Photo by Yiyue Ding.

The Carleton Ravens women’s soccer team lost a closely contested match to the UOIT Ridgebacks 1-0 in their fourth game of the season on Sept. 12.

On one of the wettest days of the year, the Ravens took the field hoping to come out strong. MNP Park was drenched all day, with heavy showers persisting throughout the entire match. Unable to score in their previous two games, the Ravens were looking to change that up Saturday.

Both teams played very defensively, with each team having only one shot on goal during the first half. The Ravens and Ridgebacks both made some nice pushes, but the ball stayed in the neutral zone for the majority of the game.

“We did have chances going forward, but we weren’t consistent enough,” head coach Raz El-Asmar said after the game.

The Ravens were struck with some bad news with the minutes remaining in the first half, when second year forward Emily Copeland-Dinan hurt her leg.

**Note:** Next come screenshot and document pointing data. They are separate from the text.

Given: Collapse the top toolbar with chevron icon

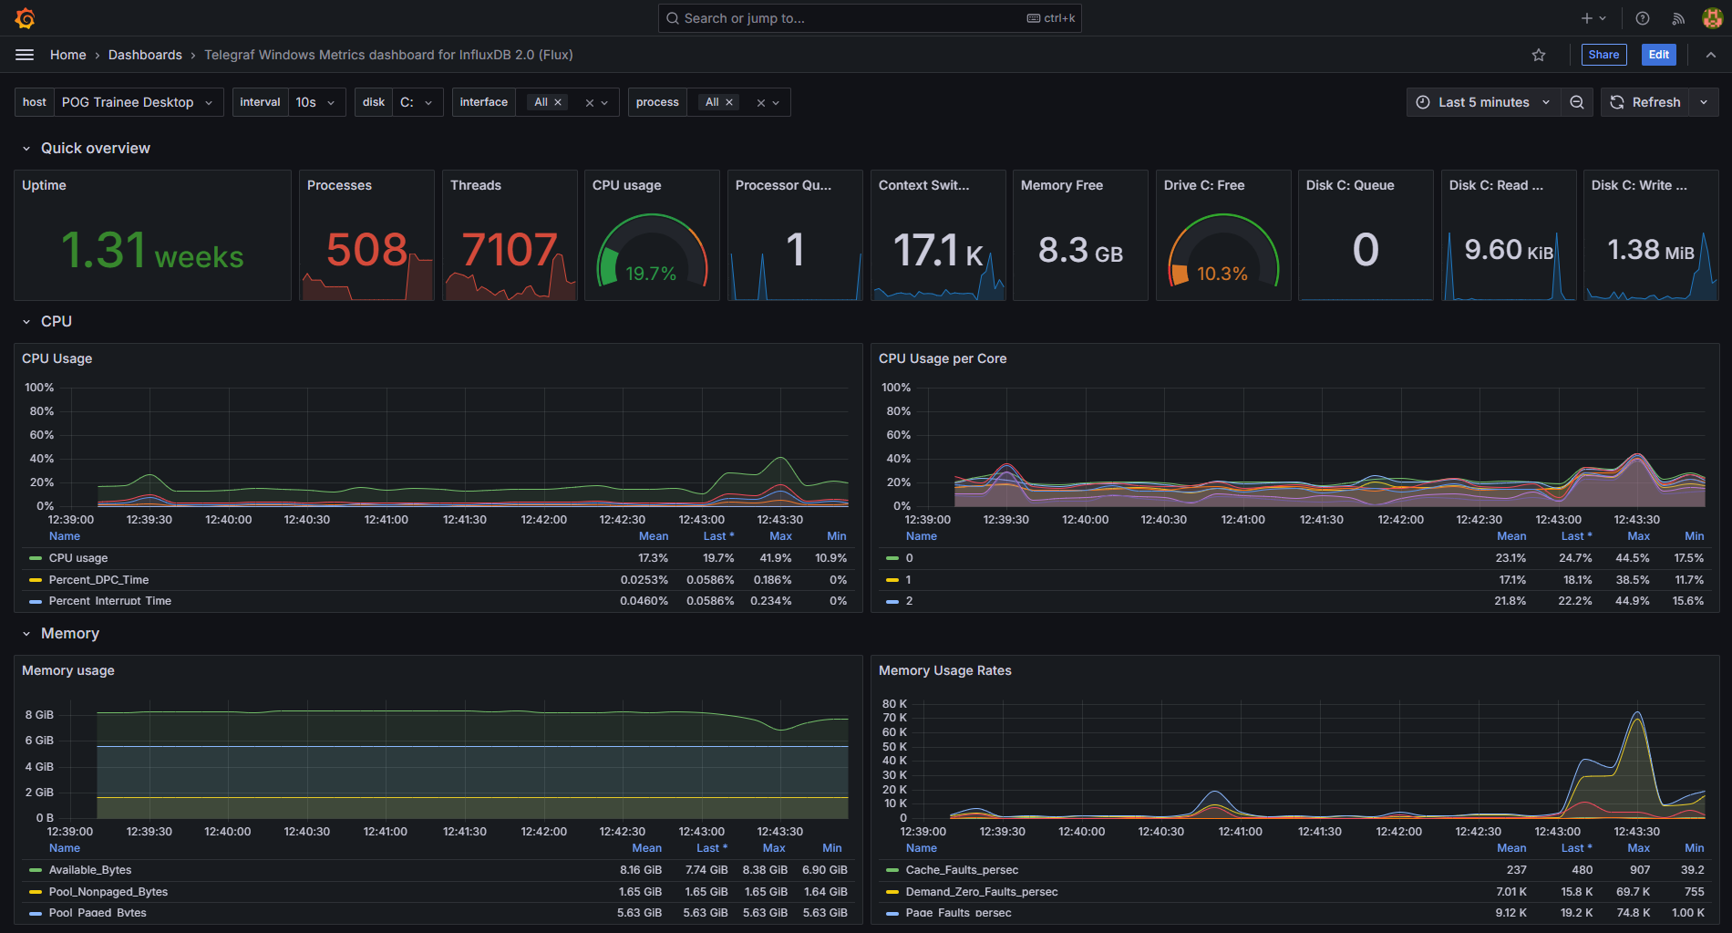Looking at the screenshot, I should [x=1711, y=55].
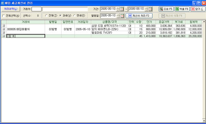Screen dimensions: 206x124
Task: Open the 처리내역(L) button
Action: [11, 9]
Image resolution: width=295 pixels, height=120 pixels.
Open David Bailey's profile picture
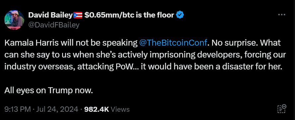14,20
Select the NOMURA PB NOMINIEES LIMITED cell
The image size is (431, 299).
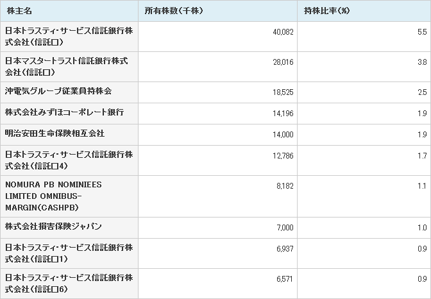tap(69, 196)
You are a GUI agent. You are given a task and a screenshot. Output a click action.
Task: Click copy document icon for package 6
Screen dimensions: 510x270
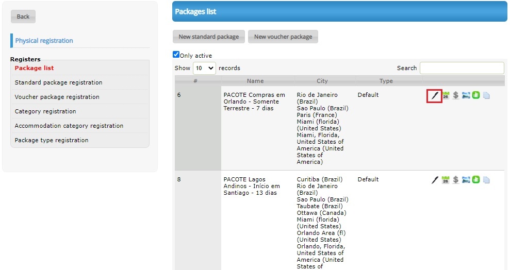pos(487,95)
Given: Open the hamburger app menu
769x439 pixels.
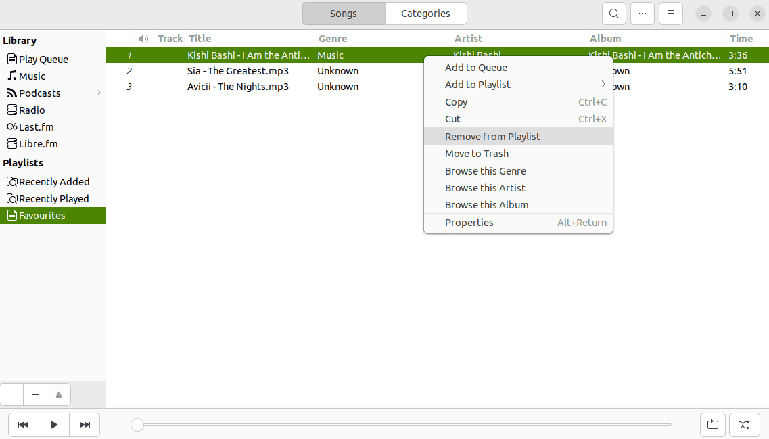Looking at the screenshot, I should pyautogui.click(x=670, y=13).
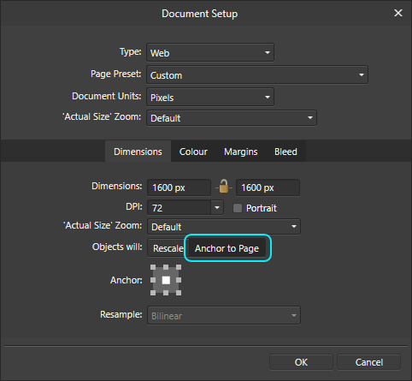Open the DPI dropdown arrow
This screenshot has height=381, width=412.
pos(217,207)
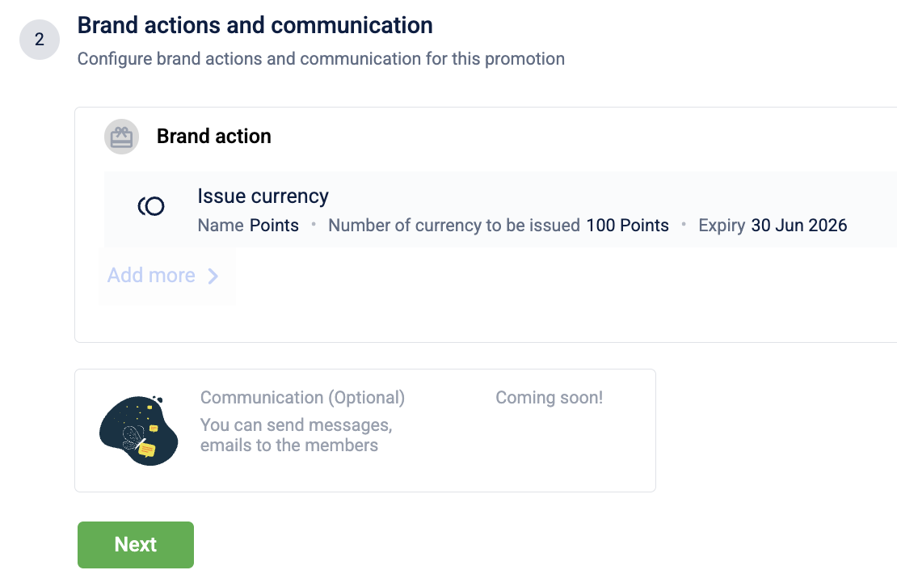Click the Configure brand actions subtitle
Screen dimensions: 897x587
tap(321, 59)
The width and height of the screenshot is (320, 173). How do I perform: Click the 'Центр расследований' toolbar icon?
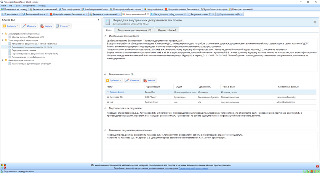[x=230, y=9]
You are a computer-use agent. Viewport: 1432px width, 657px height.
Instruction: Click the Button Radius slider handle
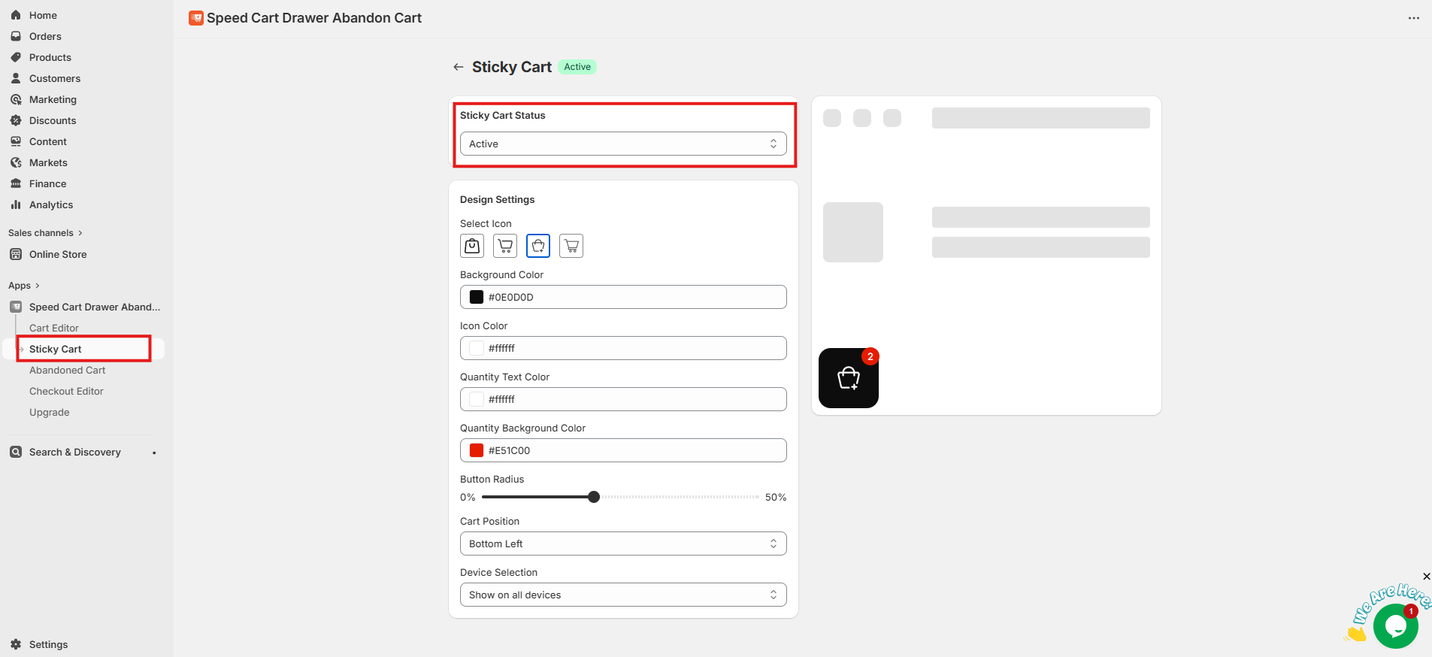tap(594, 497)
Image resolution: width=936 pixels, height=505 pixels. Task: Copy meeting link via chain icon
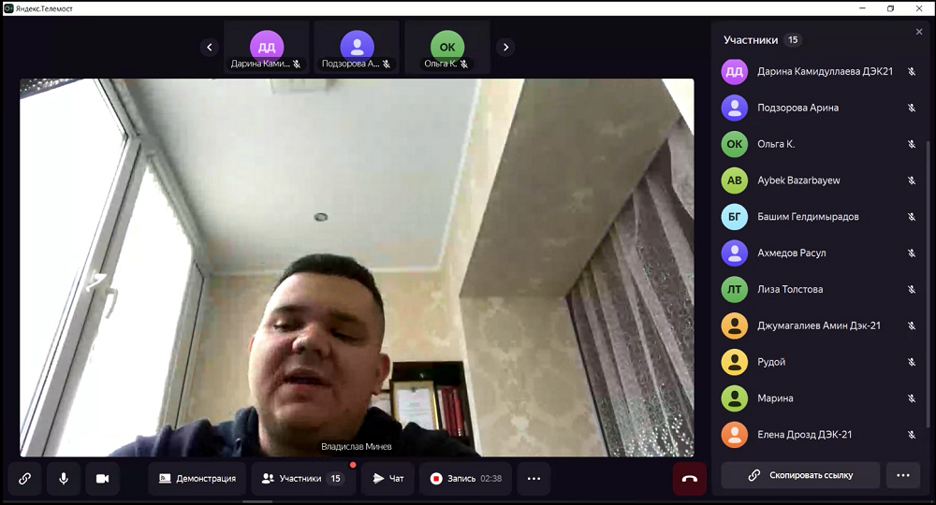[x=24, y=478]
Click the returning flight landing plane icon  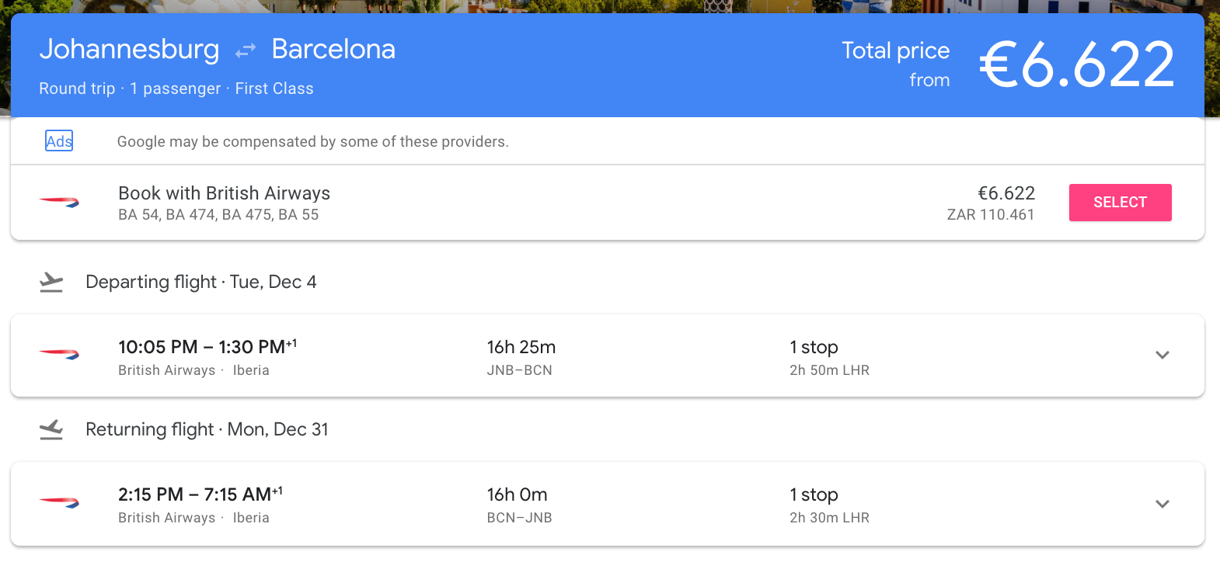51,429
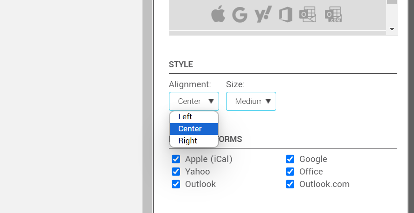Click the Google platform label

point(313,159)
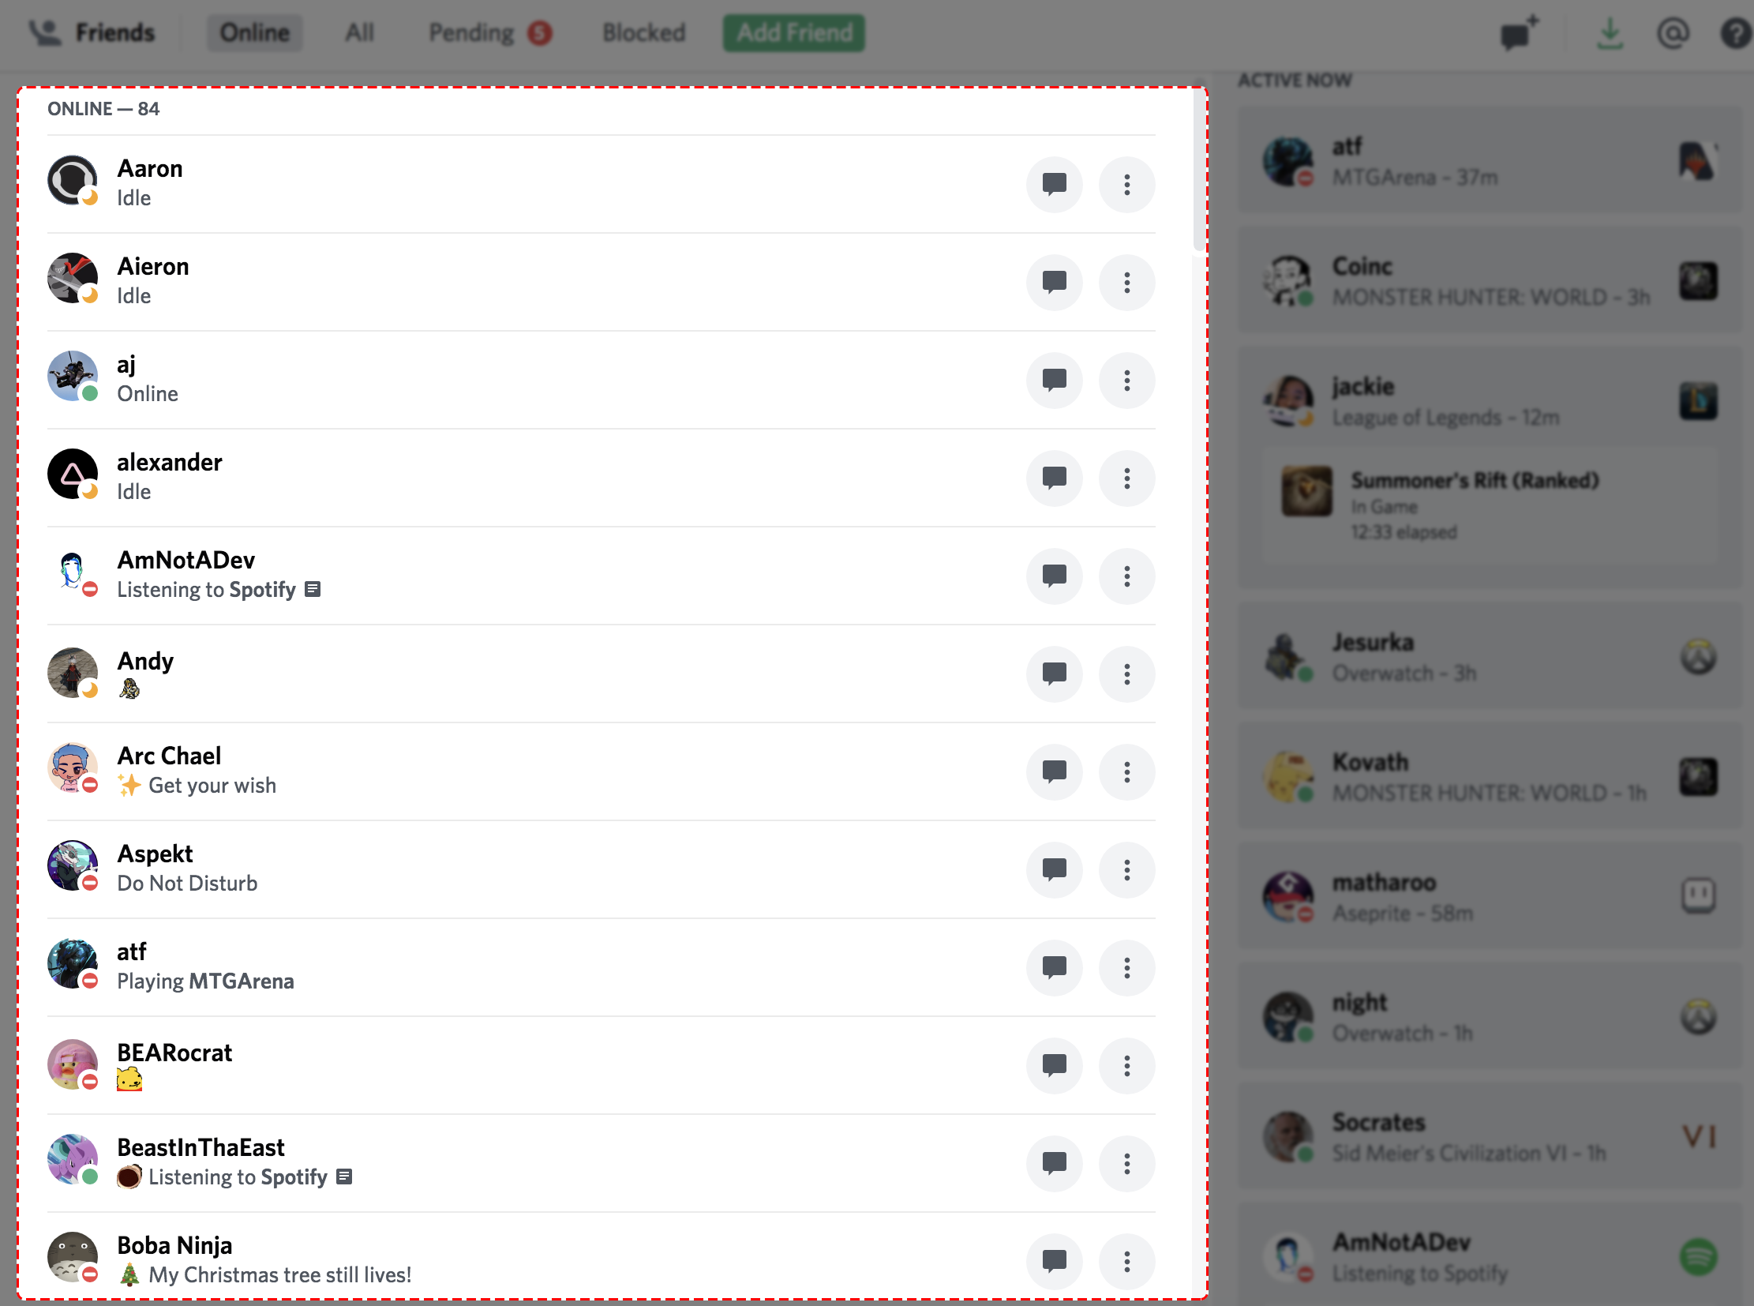Click the message icon for Aaron

pos(1054,184)
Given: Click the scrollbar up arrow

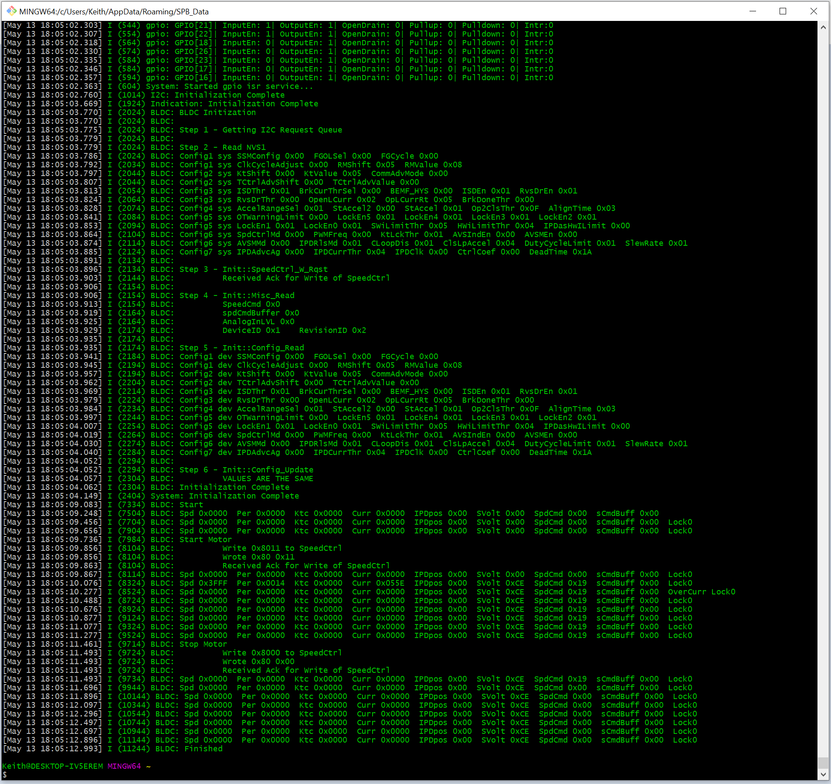Looking at the screenshot, I should [823, 27].
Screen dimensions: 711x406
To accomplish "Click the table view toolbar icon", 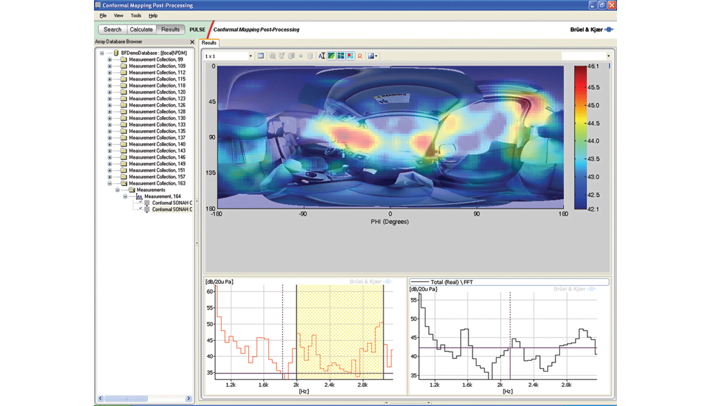I will click(261, 56).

The second half started out very much like the first, with neither team able to get definitive control of the match.

Elizabeth McDougall had what may have been the play of the game five minutes into the second half, with a diving save off of a shot by a Ridgebacks forward.

With just over ten and a half minutes remaining, Tyra Gordon, a second-year forward for UOIT, netted her first goal of the season off a rebound.

“That goal, it was just one of those things. One touch, we made a mistake,” El-Asmar said.

With little time to make a comeback, the Ravens pushed for a goal as the clock wound down, but ultimately came up short.

“Defensively we did very well throughout the game. We were disciplined and we were winning the ball in the neutral zone” El-Asmar said. “We gotta start scoring goals. We haven’t scored goals in three games now . . . We’re just not creating enough chances.”

Centreback Melat Cherent, a second-year law student at Carleton, was instrumental to the team’s success on defence. She also singlehandedly brought up the ball the length of the field in the last three minutes in a last-ditch effort to tie up the game.

“I think every individual person on this team put forth an amazing effort and it just didn’t materialize,” Cherent said.

“Defensively, I think we were fantastic . . . Everybody did what they were asked . . . Obviously it would have been better if we won.”

The Ravens broke their dry spell on Sunday with a 6-1 win over the Trent Excalibur. The Ravens will play again against the Laurentian Voyageurs on Sept. 19 in Sudbury.